The potential problem with respect to the current occupant of the office of city judge is that under Grace, he might not be a holdover after September 1. If that is true, his status as a defacto judge might be questionable. It is said in State ex rel. Newsom v. Biggers, 9011 S.W.2d 715 (Tenn. 1995), that:
A judge who actively assumes the duties of his office after he has been appointed by the governor of the state, or has been elected by the people, is at least a de facto judge even though the facts aliunde might disclose irregularities in the appointment or the election.’ [Citation omitted.] ‘[A] judge de facto is a judge de jure as to all parties except the state, and ...his official acts...are binding on third persons and the public.’ [Citation omitted.] ....The judicial acts of one in possession of a judicial office created and in existence by law, under color of right, assuming and exercising the functions of such office with a good faith belief in his right to exercise such authority, invoked and acquiesced in by the parties, the bar, court officials and the public, are those of a de facto officer. [Citations omitted.] [At 718]
I am not sure that where a judge’s term has clearly expired there is the necessary “good faith” to support the continuation of the judge in office as a de facto judge. It seems that his jurisdiction would at least be regularly subject to challenge at the trial court stage. Newsom suggests that even a de facto judge’s jurisdiction is subject to challenge at the trial court level:
The rationale underlying these cases [involving defacto officers] is that it would subvert the ends of justice to invalidate the acts of a judge who presided over cases with the consent of parties. In this case, we recognize that even where there are constitutional infirmities in the manner in which a judge took office, that judge may still be deemed to be acting under color of authority as a de facto judge until the infirmity can be remedied. We hold that Judge Drake had, at a minimum, de facto authority to render the judgment in the appellant’s case. [At 718]

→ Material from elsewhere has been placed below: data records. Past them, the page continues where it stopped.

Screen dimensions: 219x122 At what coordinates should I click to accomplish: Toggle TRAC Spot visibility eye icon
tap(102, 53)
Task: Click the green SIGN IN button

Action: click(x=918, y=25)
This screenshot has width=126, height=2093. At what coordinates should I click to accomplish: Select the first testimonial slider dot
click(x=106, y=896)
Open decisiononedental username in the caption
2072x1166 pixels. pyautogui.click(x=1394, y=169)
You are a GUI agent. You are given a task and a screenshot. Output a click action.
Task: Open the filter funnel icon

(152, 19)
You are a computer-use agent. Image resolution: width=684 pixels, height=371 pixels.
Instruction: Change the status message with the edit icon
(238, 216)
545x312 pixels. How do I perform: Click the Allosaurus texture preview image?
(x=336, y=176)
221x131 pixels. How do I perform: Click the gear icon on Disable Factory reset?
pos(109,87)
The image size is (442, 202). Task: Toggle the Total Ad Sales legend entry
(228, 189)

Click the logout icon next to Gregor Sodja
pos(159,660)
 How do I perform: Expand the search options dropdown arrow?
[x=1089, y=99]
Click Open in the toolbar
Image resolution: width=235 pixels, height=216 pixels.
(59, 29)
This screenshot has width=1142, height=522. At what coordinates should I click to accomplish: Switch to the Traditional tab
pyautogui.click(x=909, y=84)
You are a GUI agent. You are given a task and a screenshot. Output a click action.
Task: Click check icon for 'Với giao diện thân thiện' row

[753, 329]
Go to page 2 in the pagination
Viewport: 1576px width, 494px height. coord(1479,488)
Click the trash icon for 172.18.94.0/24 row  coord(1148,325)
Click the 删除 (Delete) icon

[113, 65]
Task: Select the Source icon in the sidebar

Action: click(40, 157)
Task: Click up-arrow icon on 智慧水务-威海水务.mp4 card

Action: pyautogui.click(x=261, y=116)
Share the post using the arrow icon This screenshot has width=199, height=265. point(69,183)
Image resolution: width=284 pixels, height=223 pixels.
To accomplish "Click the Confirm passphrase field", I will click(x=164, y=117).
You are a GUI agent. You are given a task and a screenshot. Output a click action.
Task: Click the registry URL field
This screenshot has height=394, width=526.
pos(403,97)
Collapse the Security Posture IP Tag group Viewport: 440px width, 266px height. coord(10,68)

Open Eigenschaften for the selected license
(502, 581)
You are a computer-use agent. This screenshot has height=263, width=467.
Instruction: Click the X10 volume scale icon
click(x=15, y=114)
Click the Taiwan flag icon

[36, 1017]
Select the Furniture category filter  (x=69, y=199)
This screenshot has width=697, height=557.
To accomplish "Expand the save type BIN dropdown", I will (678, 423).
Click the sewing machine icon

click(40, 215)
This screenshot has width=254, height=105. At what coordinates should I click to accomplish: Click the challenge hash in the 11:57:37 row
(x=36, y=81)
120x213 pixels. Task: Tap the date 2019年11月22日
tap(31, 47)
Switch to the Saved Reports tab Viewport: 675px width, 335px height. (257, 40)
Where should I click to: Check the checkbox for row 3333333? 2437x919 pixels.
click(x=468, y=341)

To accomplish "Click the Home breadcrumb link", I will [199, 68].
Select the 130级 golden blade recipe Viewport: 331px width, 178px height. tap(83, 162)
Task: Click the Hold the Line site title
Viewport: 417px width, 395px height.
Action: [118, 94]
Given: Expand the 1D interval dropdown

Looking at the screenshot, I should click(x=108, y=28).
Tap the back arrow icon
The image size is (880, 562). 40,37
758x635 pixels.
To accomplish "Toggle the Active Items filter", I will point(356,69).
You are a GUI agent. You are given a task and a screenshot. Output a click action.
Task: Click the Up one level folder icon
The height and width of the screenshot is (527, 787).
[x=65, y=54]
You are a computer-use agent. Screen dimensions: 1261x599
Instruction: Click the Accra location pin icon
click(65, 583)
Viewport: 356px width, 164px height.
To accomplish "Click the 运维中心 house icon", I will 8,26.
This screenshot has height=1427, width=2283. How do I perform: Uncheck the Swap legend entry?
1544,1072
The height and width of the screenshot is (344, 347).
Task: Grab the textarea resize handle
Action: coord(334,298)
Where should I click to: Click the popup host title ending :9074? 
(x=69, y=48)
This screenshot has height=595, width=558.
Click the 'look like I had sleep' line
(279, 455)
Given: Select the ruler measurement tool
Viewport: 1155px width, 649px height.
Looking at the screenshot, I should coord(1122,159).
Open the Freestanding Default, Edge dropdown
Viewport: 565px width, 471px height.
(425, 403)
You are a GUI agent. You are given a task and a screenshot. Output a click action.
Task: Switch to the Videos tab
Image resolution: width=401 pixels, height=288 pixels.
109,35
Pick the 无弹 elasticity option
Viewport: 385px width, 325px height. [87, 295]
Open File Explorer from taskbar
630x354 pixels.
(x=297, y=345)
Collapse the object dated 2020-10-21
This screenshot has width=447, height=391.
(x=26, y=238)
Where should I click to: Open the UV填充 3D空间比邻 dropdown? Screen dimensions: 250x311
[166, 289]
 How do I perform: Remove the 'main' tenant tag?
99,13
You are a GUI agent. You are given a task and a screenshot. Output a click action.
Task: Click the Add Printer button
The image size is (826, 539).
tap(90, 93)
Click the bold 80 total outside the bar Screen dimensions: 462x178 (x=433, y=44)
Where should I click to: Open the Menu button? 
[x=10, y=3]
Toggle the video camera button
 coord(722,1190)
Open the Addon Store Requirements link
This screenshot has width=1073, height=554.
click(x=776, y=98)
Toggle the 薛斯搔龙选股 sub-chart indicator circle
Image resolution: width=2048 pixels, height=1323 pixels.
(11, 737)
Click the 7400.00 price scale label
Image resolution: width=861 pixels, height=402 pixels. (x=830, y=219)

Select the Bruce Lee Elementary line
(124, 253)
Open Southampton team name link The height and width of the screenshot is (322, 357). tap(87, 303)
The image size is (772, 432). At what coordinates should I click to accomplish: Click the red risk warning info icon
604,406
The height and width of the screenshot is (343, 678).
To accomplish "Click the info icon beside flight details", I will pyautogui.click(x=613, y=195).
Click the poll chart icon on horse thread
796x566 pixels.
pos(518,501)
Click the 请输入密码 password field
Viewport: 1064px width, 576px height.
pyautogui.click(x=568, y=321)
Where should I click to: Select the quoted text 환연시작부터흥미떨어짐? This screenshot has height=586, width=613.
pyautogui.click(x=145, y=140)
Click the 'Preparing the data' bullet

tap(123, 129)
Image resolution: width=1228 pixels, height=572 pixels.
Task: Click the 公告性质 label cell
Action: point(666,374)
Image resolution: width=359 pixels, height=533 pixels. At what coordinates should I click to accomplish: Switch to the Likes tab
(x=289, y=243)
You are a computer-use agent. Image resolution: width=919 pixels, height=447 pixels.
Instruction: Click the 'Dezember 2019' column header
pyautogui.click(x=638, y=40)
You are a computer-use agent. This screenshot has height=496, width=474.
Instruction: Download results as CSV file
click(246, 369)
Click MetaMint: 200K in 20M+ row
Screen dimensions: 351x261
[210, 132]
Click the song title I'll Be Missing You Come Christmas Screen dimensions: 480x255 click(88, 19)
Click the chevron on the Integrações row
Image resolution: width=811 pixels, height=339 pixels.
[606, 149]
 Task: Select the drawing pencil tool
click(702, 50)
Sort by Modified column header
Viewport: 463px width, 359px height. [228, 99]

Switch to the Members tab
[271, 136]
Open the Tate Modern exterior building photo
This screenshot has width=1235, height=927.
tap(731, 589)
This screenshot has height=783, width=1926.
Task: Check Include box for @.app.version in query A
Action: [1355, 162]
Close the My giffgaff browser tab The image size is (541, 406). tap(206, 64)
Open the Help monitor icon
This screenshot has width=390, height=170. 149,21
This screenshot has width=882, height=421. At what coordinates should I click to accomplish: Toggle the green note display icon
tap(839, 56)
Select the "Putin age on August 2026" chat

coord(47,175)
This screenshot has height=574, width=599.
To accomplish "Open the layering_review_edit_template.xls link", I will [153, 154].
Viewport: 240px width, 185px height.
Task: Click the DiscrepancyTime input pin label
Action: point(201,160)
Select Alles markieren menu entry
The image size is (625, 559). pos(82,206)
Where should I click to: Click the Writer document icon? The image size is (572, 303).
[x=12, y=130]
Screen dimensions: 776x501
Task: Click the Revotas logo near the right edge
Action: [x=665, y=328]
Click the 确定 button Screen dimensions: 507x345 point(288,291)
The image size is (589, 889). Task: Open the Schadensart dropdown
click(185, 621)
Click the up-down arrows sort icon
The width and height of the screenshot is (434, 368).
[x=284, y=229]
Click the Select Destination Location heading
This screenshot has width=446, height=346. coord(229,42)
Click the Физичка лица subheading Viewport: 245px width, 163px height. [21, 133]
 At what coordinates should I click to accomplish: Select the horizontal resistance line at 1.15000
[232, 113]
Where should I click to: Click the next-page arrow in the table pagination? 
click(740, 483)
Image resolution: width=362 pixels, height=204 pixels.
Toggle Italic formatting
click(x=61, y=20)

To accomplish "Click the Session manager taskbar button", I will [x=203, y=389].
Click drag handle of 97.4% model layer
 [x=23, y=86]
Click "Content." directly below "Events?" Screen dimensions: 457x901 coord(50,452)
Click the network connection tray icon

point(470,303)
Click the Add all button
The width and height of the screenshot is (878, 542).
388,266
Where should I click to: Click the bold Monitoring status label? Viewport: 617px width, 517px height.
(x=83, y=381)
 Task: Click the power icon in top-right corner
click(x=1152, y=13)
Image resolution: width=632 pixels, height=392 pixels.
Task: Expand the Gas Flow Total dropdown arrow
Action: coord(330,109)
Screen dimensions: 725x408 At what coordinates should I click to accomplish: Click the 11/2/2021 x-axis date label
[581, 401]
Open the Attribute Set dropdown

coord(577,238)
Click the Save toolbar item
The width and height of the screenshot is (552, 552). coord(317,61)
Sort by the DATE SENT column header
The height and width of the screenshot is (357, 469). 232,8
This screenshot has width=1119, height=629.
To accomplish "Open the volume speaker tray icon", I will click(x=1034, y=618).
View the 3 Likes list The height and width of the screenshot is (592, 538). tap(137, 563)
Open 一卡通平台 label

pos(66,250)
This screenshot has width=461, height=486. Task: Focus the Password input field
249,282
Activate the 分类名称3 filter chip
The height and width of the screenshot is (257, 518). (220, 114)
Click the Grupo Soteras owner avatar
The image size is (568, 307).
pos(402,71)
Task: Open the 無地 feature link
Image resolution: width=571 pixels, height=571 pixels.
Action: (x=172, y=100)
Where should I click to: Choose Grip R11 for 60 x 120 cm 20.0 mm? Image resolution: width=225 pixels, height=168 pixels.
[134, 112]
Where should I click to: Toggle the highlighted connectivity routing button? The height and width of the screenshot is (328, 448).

In that case, observed the Court, the appellant had not made an objection to the judge’s jurisdiction either during the trial phase in which he pleaded guilty or on direct appeal. For that reason, concluded the Court, “he acquiesced to the court’s exercise of jurisdiction.” [At 719]. Where the person on trial makes such an objection the outcome is apparently different. I do not know if any such objections to the city’s judge’s jurisdiction would arise in the City, but I speculate they are more likely.
All things considered, it is my opinion that the wisest course for the newly elected city judge is to take office on the prescribed date, September 1, 2000.